Hotels, universities, government and commercial buildings are the likely first customers – many of whom will be attracted by the double whammy of lower costs and lower emissions.
Commercial buildings are the company’s focus, but a version of the BullAnt for residential homes could be in the pipeline in a few years, Mr Ringwaldt said.
ZERO EMISSIONS BARBECUE
Want your snags without the carbon snag? Feel like cooking a meal but not the planet? Lavo’s prototype hydrogen barbecue promises zero-emissions meals, and might allay fears that the move away from gas could kill off the great Aussie barbie.
The company’s chief operating officer Jacques Markgraaff describes the prototype as an “amazing piece of technology” that uses a proprietary catalytic bed to convert solid-state hydrogen into controllable, flame-free heat and steam.
For many, it might also provide a tasty first way to experience hydrogen as an energy source, showcasing its potential for other everyday uses.
While the product is probably still a few years away from commercial availability, Mr Markgraaff envisages it will retail for under $1000 – a price that innovators and early adopters will likely pay.
“The hydrogen barbecue could be viable today, but we need to have the infrastructure in place, the home system to generate the fuel, or the local retailer where you can go and pick up canisters. There’s a couple of steps in place before we can launch the barbecue, because otherwise people can’t fuel the thing,” Mr Markgraaff said.

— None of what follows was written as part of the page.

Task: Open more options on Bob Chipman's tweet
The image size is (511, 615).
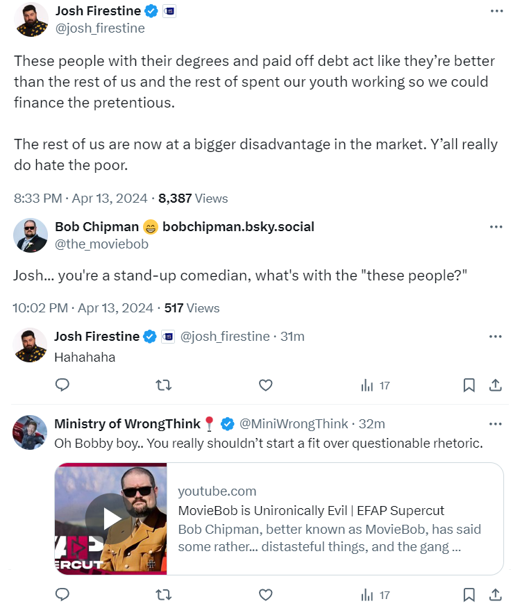Action: [496, 227]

“Once we have solar farms generating green hydrogen, we’re off to the races, so to speak.”
SOLAR WINDOWS
Windows let in the light, but what if they were also able to use that light to generate electricity? It’s already being done at very low levels of efficiency, but a team from Monash University and the CSIRO have managed to increase the power conversion five-fold.

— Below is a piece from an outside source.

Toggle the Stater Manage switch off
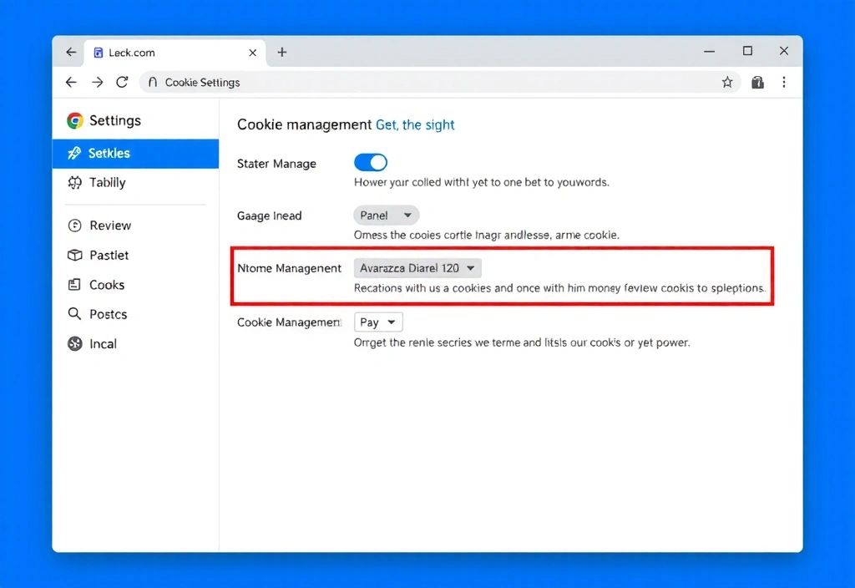The width and height of the screenshot is (855, 588). point(371,162)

Using solar cells constructed from the mineral perovskite, the team led by Professor Jacek Jasieniak have generated enough electricity to run simple appliances, but they’re thinking big.
“When it’s scaled, a version of this technology over a window pane, say two metres by one metre, could be producing 200 to 300 watts an hour. In a day that would probably produce about a kilowatt of energy, if it was installed in the right spot,” Prof Jasieniak said.

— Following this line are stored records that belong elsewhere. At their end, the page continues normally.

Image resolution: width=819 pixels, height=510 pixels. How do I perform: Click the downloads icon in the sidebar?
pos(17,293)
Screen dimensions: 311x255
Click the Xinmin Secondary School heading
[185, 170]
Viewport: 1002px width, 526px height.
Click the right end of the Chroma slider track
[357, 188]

His team’s breakthrough, which netted them a nomination for a Eureka Science Prize this year, brings the commercial development of solar windows much closer to reality.
But first the team has to solve what the professor calls the technology’s achilles heel: a mismatch between the life of an average window (30 to 40 years) and the durability of the solar cells (currently several thousand hours).
“The efficiency is there now, but the stability is the main drawback,” Prof Jasieniak said. “Once those two things can be demonstrated, I think we will be market ready. When would that happen? I’m an optimist and I think it could be achievable over the next five to 10 years if we have the right structure to support that translation.”
BETTER BATTERIES
Energy storage technology is ever-evolving, but many believe a lithium-silicon-sulphur battery developed by Professor Thomas Maschmeyer at the University of Sydney could be a total game-changer, even opening up the potential for electric aviation. Now acquired by Australian company Gelion, the batteries are cheaper, safer (less prone to catching fire or blowing up), lighter, better performing, and made up of minerals that are in plentiful supply.
The company was further boosted earlier this year with the acquisition of 650 energy storage patents from the UK company Johnson Matthey; the merging of the two bodies of research “fitted in together like a jigsaw puzzle,” according to chief executive officer John Wood.
“Our hope is that lithium-silicon-sulphur becomes the next generation [of battery technology] progressively, not tomorrow, and that it makes a huge contribution to the energy storage world,” Mr Wood said. “It has the potential to do something really special for Australia.”
Gelion expects to enter the global supply chain next year.